Wednesday 3 December 2014

Attribute clustering in Oracle Database 12c

Attribute clustering in Oracle database 12c.

This is a new feature in Oracle Database version 12.1.0.2 which allows the dba to lay down an order for the table’s records while writing them to the disk, keeping physically close together on disk (clustering together, co-locating) those records which have the similar values for specified attributes (columns).

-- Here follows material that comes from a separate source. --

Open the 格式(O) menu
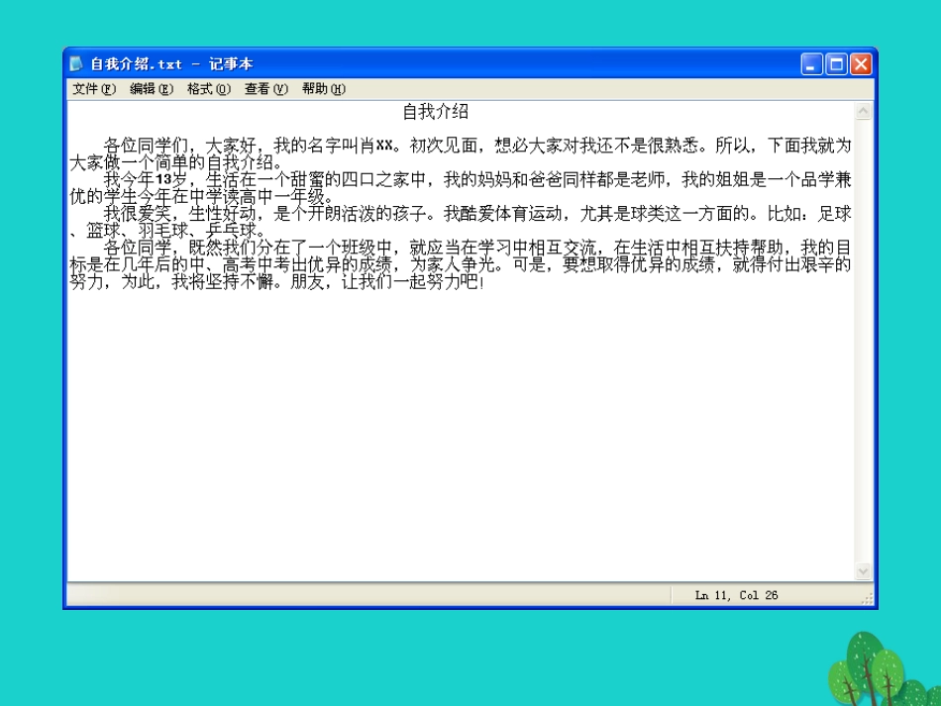This screenshot has height=706, width=941. pos(209,89)
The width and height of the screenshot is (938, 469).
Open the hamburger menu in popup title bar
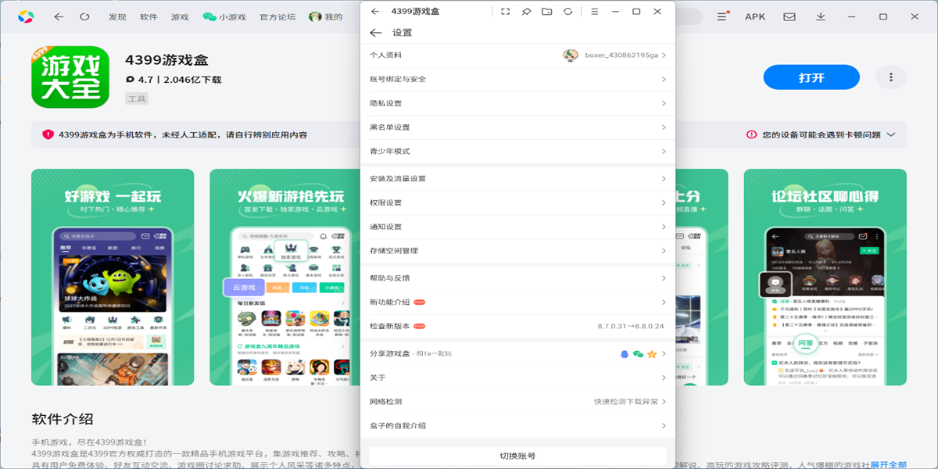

By clustering together records which have similar values, it becomes likelier that data matching a specifc sql filter condition (like where dept_id = 10) will be stored on the same block or on adjacent blocks on the disk. With this kind of data placement, it is possible to retrieve the requested data with fewer disk IO operations, than when data is stored in the order that it is inserted. Because the nature of queries expected against the table can be anticipated, it is advantageous to tailor the physical ordering to match them, and that is the point of attribute clustering.

Below is a simple example which creates a table named employees for which we define a simple clustering rule, that records will be ordered first by employee id and then by department id (see bolded text showing the new syntax) when writing to the disk.


  CREATE TABLE EMPLOYEES
   (           EMP_ID NUMBER,    NAME VARCHAR2(20),
               JOIN_DATE DATE,  DEPT_ID NUMBER,
               MGR NUMBER
   )
 CLUSTERING
 BY LINEAR ORDER (EMP_ID, DEPT_ID)
   YES ON LOAD  YES ON DATA MOVEMENT;


In the sections below, we are exploring some attribute clustering basics.

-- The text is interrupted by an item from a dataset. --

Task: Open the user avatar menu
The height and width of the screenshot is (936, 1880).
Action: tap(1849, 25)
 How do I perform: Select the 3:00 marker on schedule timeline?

Attribute clustering does not work for conventional dml. It only works for these  operations:
  1. Create table as select
  2. Bulk loads using direct path insert like :
insert /*+ append */ select … from <table.
  1. Data movement operations like
§       Alter table <table> move
§       Online table redefinition

This means, if you define a table with attribute clustering and do a conventional insert, then the record created will not be placed in the expect sort position.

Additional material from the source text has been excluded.